Tiga kondisi inilah yang menjadi tantangan awal Risna untuk segera membuat perubahan. Hal pertama, Risna mendirikan Rumah Cerdas Wanita Arfak, dalam sejarahnya suku Arfak biasa mendiami puncak puncak gunung dan bukit. Hidup di alam dengan fasilitas dari alam yang tinggal mereka ambil dan mereka nikmati. Suku Arfak sudah terbiasa berburu, mengambil hasil hutan.
Oleh karena itu Risna harus berhadapan dengan masyarakat suku yang terbiasa hidup dialam, membaca dan menulis dinilai tak memberikan manfaat apa apa, terutama bagi anak anak dan Wanita. Pendirian Rumah Cerdas Arfak harus merubah pola pikir terlebih dahulu. Memberikan kebiasaan baru bahwa membaca dan menulis penting untuk mengenal hal hal yang terkait dengan kemajuan kehidupan mereka sendiri.

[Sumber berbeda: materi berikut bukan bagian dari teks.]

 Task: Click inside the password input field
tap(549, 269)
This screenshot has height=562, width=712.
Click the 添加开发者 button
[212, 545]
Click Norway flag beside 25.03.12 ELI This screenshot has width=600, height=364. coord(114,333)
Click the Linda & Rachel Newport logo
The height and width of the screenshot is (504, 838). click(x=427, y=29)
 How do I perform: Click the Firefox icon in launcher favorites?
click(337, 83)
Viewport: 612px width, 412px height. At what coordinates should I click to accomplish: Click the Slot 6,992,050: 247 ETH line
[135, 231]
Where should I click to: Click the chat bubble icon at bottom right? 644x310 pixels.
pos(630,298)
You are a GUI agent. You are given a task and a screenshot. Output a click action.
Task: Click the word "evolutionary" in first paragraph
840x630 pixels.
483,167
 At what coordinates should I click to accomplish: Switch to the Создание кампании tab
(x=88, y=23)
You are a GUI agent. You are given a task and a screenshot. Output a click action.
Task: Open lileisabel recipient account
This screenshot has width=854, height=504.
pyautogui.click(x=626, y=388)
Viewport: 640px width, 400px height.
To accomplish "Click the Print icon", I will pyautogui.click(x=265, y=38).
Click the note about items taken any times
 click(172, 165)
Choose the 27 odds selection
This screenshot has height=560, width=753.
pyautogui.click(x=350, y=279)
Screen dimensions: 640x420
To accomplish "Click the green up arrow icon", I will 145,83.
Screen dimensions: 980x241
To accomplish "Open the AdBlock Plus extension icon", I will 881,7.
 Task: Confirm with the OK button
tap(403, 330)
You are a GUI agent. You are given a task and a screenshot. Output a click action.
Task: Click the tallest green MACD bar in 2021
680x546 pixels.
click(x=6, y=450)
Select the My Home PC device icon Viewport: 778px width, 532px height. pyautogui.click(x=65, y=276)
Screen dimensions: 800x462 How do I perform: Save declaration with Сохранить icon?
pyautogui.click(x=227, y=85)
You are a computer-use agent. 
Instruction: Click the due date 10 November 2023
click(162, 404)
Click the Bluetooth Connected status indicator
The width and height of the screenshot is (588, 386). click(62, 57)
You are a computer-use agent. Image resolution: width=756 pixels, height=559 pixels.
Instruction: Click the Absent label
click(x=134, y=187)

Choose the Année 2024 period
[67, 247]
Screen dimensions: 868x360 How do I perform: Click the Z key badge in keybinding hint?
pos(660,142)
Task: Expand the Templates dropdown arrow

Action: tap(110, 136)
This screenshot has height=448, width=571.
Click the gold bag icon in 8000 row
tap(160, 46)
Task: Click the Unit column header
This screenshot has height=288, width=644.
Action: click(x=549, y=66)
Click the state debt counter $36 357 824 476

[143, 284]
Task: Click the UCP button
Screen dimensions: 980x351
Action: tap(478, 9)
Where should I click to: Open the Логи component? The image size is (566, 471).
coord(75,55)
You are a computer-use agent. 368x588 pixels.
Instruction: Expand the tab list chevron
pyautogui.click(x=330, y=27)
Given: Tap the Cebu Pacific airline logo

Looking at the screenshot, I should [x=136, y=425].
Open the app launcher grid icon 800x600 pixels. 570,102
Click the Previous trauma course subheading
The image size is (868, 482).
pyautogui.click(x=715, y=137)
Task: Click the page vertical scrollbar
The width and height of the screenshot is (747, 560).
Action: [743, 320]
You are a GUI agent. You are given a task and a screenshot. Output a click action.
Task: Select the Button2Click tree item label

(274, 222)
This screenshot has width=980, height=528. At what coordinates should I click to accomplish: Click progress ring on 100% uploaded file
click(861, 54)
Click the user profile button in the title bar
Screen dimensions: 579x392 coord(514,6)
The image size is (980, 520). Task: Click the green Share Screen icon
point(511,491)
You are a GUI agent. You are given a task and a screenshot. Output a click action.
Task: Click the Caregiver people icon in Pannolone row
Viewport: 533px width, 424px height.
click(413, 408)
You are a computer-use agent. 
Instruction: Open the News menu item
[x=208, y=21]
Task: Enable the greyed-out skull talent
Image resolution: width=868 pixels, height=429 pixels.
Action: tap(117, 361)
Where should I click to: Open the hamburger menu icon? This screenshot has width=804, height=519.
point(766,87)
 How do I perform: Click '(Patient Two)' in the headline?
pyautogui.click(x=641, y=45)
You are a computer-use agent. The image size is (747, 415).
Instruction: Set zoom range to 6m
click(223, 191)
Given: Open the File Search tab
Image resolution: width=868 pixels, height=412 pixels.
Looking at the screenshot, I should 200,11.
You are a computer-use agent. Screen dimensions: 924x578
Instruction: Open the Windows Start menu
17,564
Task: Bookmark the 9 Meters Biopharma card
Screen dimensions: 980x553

Sambil merubah pola pikir tentang pentingnya pendidikan, Risna mengajak wanita wanita dewasa suku Arfak untuk membuat produk asli suku Arfak, berupa  Tas Noken dan aksesoris lainnya. Kalau sebelumnya pembuatannya hanya untuk keperluan sendiri dan dan tidak dijual secara khusus. Sehingga harga yang ditawarkan tidaklah menarik, satu tas noken hanya dihargai Rp 50ribu.
Namun setelah Risna melakukan edukasi dan membuka cara baru untuk memasarkan, harga Tas Noken bisa dijual empat kali lebih tinggi senilai Rp 200ribu. Hal yang tentu bisa menambah penghasilan keluarga suku Arfak. Pola pembinaan usaha mikro kecil menengah (UMKM) dilakukan Risna. Hasil aksesoris dan Tas Noken ketika dijual pada pasar yang tepat dengan pola pemasaran yang lebih luas maka akan menaikkan citra dan harga produk.
Untuk pelajaran membaca dan menulis dilakukan Risna saat sore hari, ketika masyarakat suku Arfak memilki waktu senggang. Antara jam 15-16 sore. Seminggu tiga kali. Dari proses belajar, mengenal abjad, angka dan membentuk kata dan kalimat.Â
Prosesnya tidaklah mudah, karena fasilitas yang dimiliki masih terbatas. Semua keperluan masih menggunakan dana pribadi Risna. Satu per satu anak anak dan wanita Suku Arfak mulai tertarik untuk belajar. Hasilnya setelah satu tahun , anak dan Wanita suku Arfak sudah bisa menuliskan dan membaca nama mereka masing masing. Sesuatu hal yang mungkin terlihat sederhana tapi begitu luar biasa bagi suku yang letaknya ribuan kilometer dari pusat Ibukota di Jakarta.
Usaha Risna untuk memberikan pencerahan  tentang pendidikan berjalan terus, perpustakaan sekolah dan perpustakaan keliling ia inisiasi, Pendidikan Anak Usia Dini (PAUD) juga ia dirikan dibeberapa lokasi di Manokwari. Para relawan diajak untuk ikut terlibat mengajar. Seperti yang ia lakukan diawal awal masuk ke Papua.
Merubah Keadaan Hari ini Untuk Indonesia Lebih Baik
Apa yang dilakukan Risna Hasanudin adalah hal yang patut dicontoh dan diberikan apresiasi. Angka buta huruf (ABH) Â di Papua masih tinggi dibandingkan angka secara nasional. Tecatat menurut data Badan Pusat statistik (BPS) tahun 2021 penduduk papua berusia 15 tahun keatas yang tidak bisa membaca dan menulis kalimat sederhana dalam huruf latin dan huruf arab mencapai angka 21,11 % atau setara 1 dari 4 penduduk Papua tidak dapat membaca dan menulis.
Apa yang dilakukan Risna Hasanudin mendapatkan apresiasi  sebagai salah satu penerima Semangat ASTRA terpadu untuk (SATU) Indonesia Awards  pada tahun 2015 pada kategori Pendidikan. SATU Indonesia merupakan event penghargaan  dari ASTRA International yang sudah dilakukan sejak 2010.
Diberikan kepada individu atau kelompok yang menjadi pelopor perubahan yang memiliki dampak positif untuk wilayah sekitarnya dalam lima pilar, pilar Kesehatan, pilar Pendidikan, pilar lingkungan , pilar kewirausahaan (UMKM) dan pilar teknologi.